-------- DOCUMENT PASSAGE --------
NLP on Twitter Corpus

April 2022

1871 Words, 11 Minutes

Problem Statement

According to research, roughly 80% of data is unstructured text data, therefore text analytics are essential for analysing the richness of data.
Until recently, categorising text by hand and eyeballing it was the only method to undertake text analytics, which is time-consuming and inefficient.
Additionally, this is not a practical approach for managing millions of papers, like the data from Twitter.
Twiter corpus can be used to find trends related to a specific keyword, measure brand sentiment or gather feedback about new products and services.

Importing Libraries

We start the project by importing libraries
pandas: Used for data manipulation and analysis.
numpy: Used for adding support for multi-dimensional arrays and matrices.
nltk: Is a suite of libraries for statistical NLP for English language.
tweepy:Python library for accessing the Twitter API
re: Checks if a particular string matches a given regular expression

import pandas as pd
import numpy as np
import nltk
import re
import string
import tweepy
import os
from tweepy import OAuthHandler
import requests
from tqdm import tqdm
from bs4 import BeautifulSoup as bs
from urllib.parse import urljoin, urlparse
from requests_oauthlib import OAuth1

Twitter Authentication Keys

We will pass the consumer key , cunsumer secret key , access token and access secret token linked with our account for authentication.
Then using tweepy library the twitter corpus will be extrated

consumer_key = '0kpuv5mkHLpyCfWwhFwByZZ2g'
consumer_secret = 'nP4glPRfY05FsJ0RJSj44ZE3RIISvbaqytbfZ4LwnIrc4jLut0'
access_token = '1117402284730642432-m9hPPjsCOv62Uxl715MWzder76qOfA'
access_secret = '1f6VP99xM0fGhT8QSD2Fu1eLZwxwT9SAqFqFCsFvd1hpt' 
auth = OAuthHandler(consumer_key, consumer_secret)
auth.set_access_token(access_token, access_secret)
 
api = tweepy.API(auth)
userID = "@CopywriterMaven"
tweets = api.user_timeline(screen_name=userID, count=300,include_rts = False)
print("Number of Tweets Extracted: {}.\n".format(len(tweets)))

Format the data in form of a datafram

data = pd.DataFrame(data=[[len(tweet.text), tweet.text, tweet.created_at, tweet.user.screen_name] for tweet in tweets], columns = ['Tweet_Length', 'Tweet_Text', 'Tweet_Date', 'UserName'])
--------
**SHORT TASK 1**
Reproduce the stretch of the Twitter corpus article from "NLP on Twitter" through "time-consuming and inefficient.".
**SHORT TASK 2**
Pick up the Twitter corpus article after its last line and carry it forward.
-------- SOURCE EXCERPT --------
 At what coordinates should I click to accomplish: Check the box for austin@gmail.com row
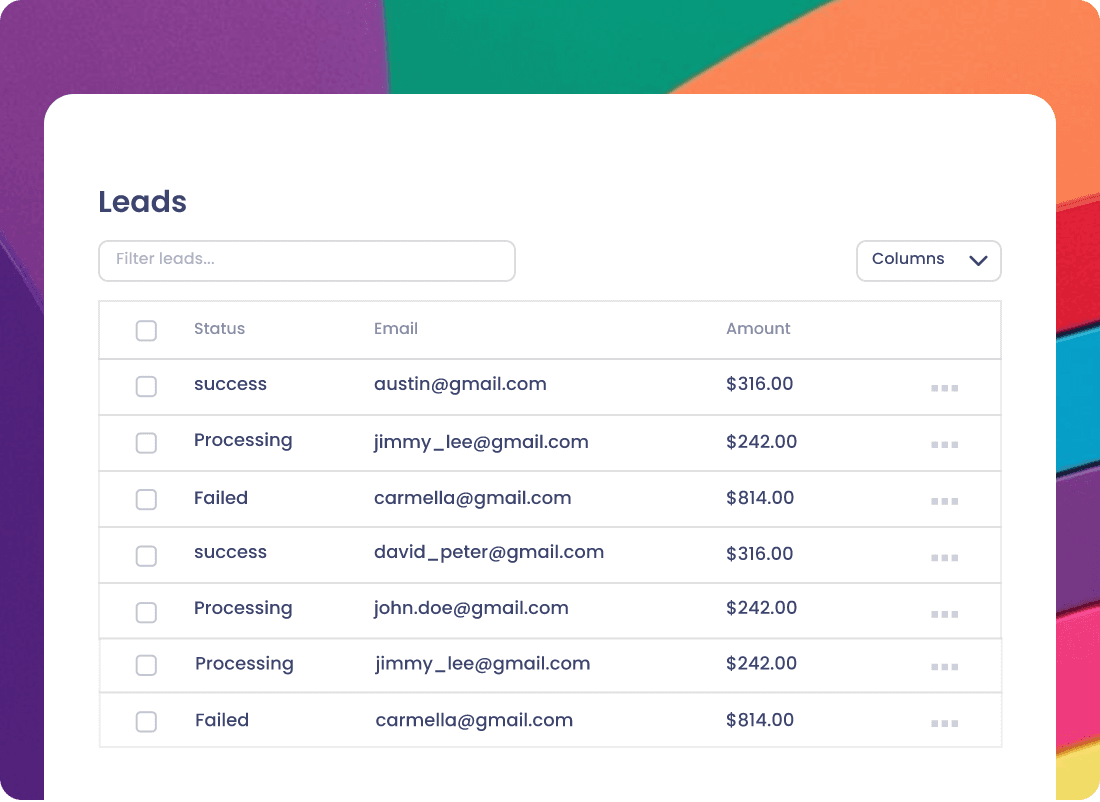[146, 387]
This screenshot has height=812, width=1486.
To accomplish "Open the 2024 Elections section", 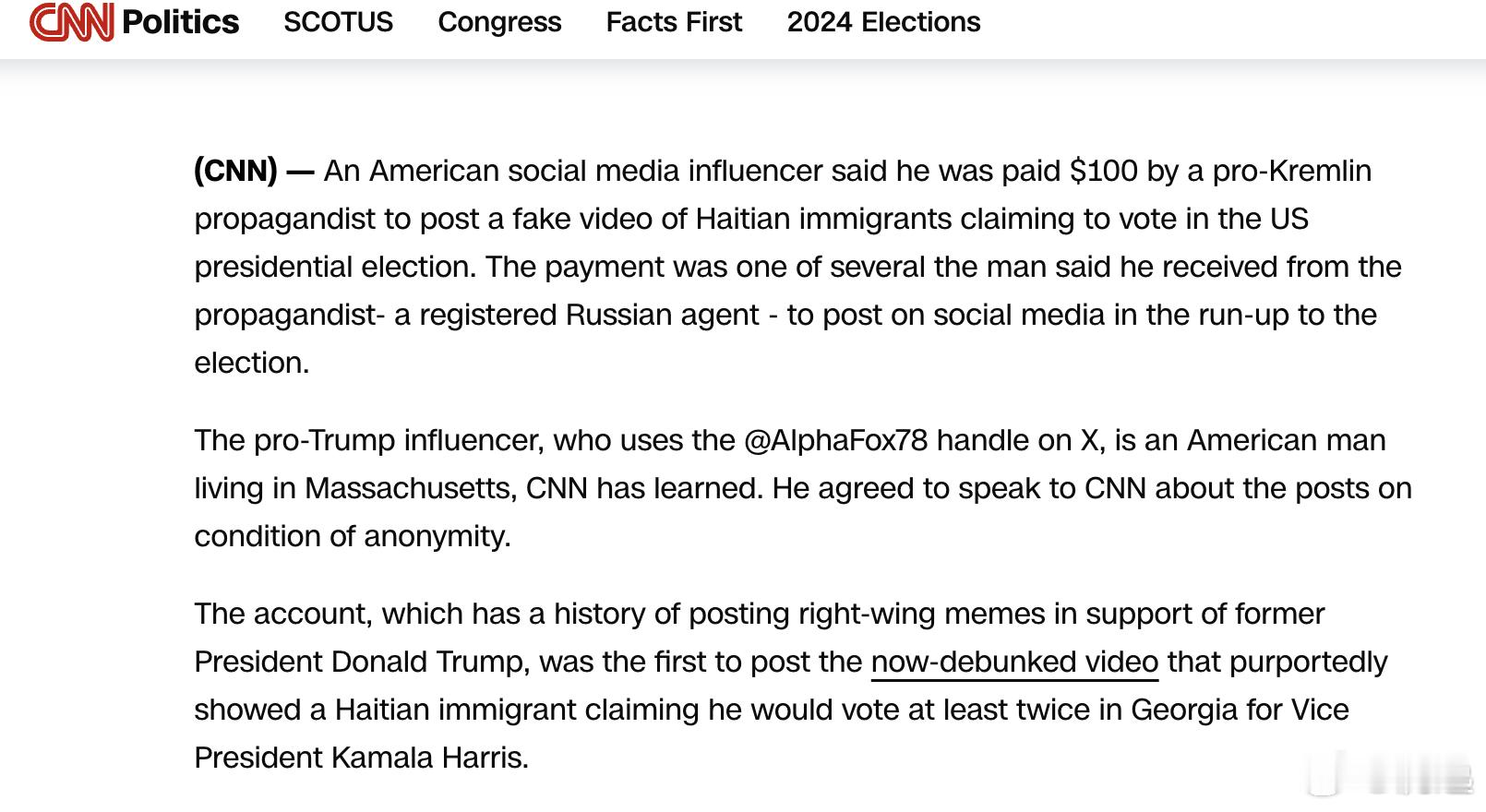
--------
**OUTPUT 1**
NLP on Twitter Corpus

April 2022

1871 Words, 11 Minutes

Problem Statement

According to research, roughly 80% of data is unstructured text data, therefore text analytics are essential for analysing the richness of data.
Until recently, categorising text by hand and eyeballing it was the only method to undertake text analytics, which is time-consuming and inefficient.

**OUTPUT 2**
data.head(100)

The output of this is:

Tweet_Length	Tweet_Text	Tweet_Date	UserName
59	My answer to @MuckRack Daily's trivia question...	2022-02-14 18:23:10+00:00	CopywriterMaven
70	My answer to @MuckRack Daily's trivia question...	2022-02-11 19:47:15+00:00	CopywriterMaven
90	My answer to @MuckRack Daily's trivia question...	2022-02-07 18:10:35+00:00	CopywriterMaven
62	My answer to @MuckRack Daily's trivia question...	2022-02-03 18:16:52+00:00	CopywriterMaven
63	My answer to @MuckRack Daily's trivia question...	2022-01-24 18:17:27+00:00	CopywriterMaven
...	...	...	...	...
80	My answer to @MuckRack Daily's trivia question...	2020-12-29 18:04:33+00:00	CopywriterMaven
124	Turning Times Square Rocking Eve into the ulti...	2020-12-27 13:39:32+00:00	CopywriterMaven
84	My answer to @MuckRack Daily's trivia question...	2020-12-25 18:50:13+00:00	CopywriterMaven
34	@alfranken https://t.co/wauy9xnHaP	2020-12-25 17:16:32+00:00	CopywriterMaven
73	@CleverTitleTK I had to look up 'waxelene' ......	2020-12-25 16:47:04+00:00	CopywriterMaven
rows × 4 columns

Preprocessing of Tweets

Since the tweets are a form of unstructured data we need to preprocess it so that it is free of all the irrelavant data such as spaces , punctuations , urls etc. We will perform the following

Removal of extra spaces
Tokenization
Stop word removal
Stemming
Lemmatization

Removal of Urls

import re
urls= []
for i in data.Tweet_Text:
    urls.append(re.findall(r'\b(?:http.*)',i))
urls
remove_urls = []
for i in data.Tweet_Text:
    remove_urls.append(re.sub(r'\b(?:http.*)','',i))
remove_urls

Converting characters to lower case

 data.Tweet_Text = data.Tweet_Text.apply(lambda x: x.lower())

The output is

Tweet_Length	Tweet_Text	Tweet_Date	UserName
59	my answer to @muckrack daily's trivia question...	2022-02-14 18:23:10+00:00	CopywriterMaven
70	my answer to @muckrack daily's trivia question...	2022-02-11 19:47:15+00:00	CopywriterMaven
90	my answer to @muckrack daily's trivia question...	2022-02-07 18:10:35+00:00	CopywriterMaven
62	my answer to @muckrack daily's trivia question...	2022-02-03 18:16:52+00:00	CopywriterMaven
63	my answer to @muckrack daily's trivia question...	2022-01-24 18:17:27+00:00	CopywriterMaven

### Removal of special characters

 data.Tweet_Text = data.Tweet_Text.apply(lambda  x : re.sub("’" , "" , x))
 print(string.punctuation)
special = set(string.punctuation)
data.Tweet_Text=data.Tweet_Text.apply(lambda x: ''.join(ch for ch in x if ch not in special))

Removal of extra spaces

data.Tweet_Text=data.Tweet_Text.apply(lambda x: x.strip())
data.Tweet_Text = data.Tweet_Text.apply(lambda x: re.sub(" +", " ", x))

Tokenization

Is a way to break down a sentence into smaller units called tokens separated by comma

all_tweets_text=set()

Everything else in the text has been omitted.